Officials with the Beijing Olympic organizing committee refused to give details about the mascot, or perhaps mascots, though earlier this year about a half-dozen candidates from the panda to the Tibetan antelope were under consideration.
But Chinese leaders will announce the result of the highly secretive selection process on Nov. 11, the 1,000-day mark before the Games, officials said. Amid fanfare that will include a gala in a Beijing stadium, the marketing program will kick into high gear.

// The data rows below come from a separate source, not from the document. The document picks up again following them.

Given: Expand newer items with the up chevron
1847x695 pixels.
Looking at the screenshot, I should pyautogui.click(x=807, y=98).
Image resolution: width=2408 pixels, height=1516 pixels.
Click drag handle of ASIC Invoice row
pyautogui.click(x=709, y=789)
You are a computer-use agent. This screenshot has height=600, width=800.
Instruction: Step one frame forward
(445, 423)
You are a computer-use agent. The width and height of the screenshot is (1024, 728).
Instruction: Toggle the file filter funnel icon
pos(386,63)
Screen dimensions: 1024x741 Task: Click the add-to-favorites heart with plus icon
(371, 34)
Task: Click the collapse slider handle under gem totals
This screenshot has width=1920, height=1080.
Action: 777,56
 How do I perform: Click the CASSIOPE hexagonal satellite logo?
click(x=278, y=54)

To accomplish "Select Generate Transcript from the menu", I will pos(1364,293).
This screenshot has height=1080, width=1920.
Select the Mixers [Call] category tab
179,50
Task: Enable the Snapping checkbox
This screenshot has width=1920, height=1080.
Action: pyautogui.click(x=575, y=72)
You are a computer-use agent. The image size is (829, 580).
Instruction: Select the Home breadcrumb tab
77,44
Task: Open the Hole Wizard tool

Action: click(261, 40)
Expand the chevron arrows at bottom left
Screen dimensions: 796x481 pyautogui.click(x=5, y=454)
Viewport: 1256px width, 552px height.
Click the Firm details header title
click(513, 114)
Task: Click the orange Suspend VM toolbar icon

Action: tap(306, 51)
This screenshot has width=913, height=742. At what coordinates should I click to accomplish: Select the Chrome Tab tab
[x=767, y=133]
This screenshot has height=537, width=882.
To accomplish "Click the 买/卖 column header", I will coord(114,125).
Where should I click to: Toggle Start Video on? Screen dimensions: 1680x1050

"The launch of the mascot will carry sales of Olympic products to a new height," Lai Ming, director of the organizing committee's marketing department, said at a news conference. "We believe the sales volume will be bigger than the previous Olympic Games."
Mascots are the most marketable symbols in the Olympics business. The choice is important as sales of licensed products and helps organizers defray the costs of staging the Games.
Lai did not provide projected sales figures for 2008. But recent Olympics have generated more than US$300 million in sales of licensed products, many of them emblazoned with the mascot, and local organizers keep about 10 percent to 15 percent of that in royalties.
More than 300 types of licensed products bearing the mascot will go on sale at 188 authorized venues across China the day after the announcement, from fluorescent pens that cost 75 eurocents to souvenirs made with precious metals for thousands of euros.
While officials maintained strict secrecy about the mascot, they opened a crack on the yearlong, closed-door selection, the AP reports.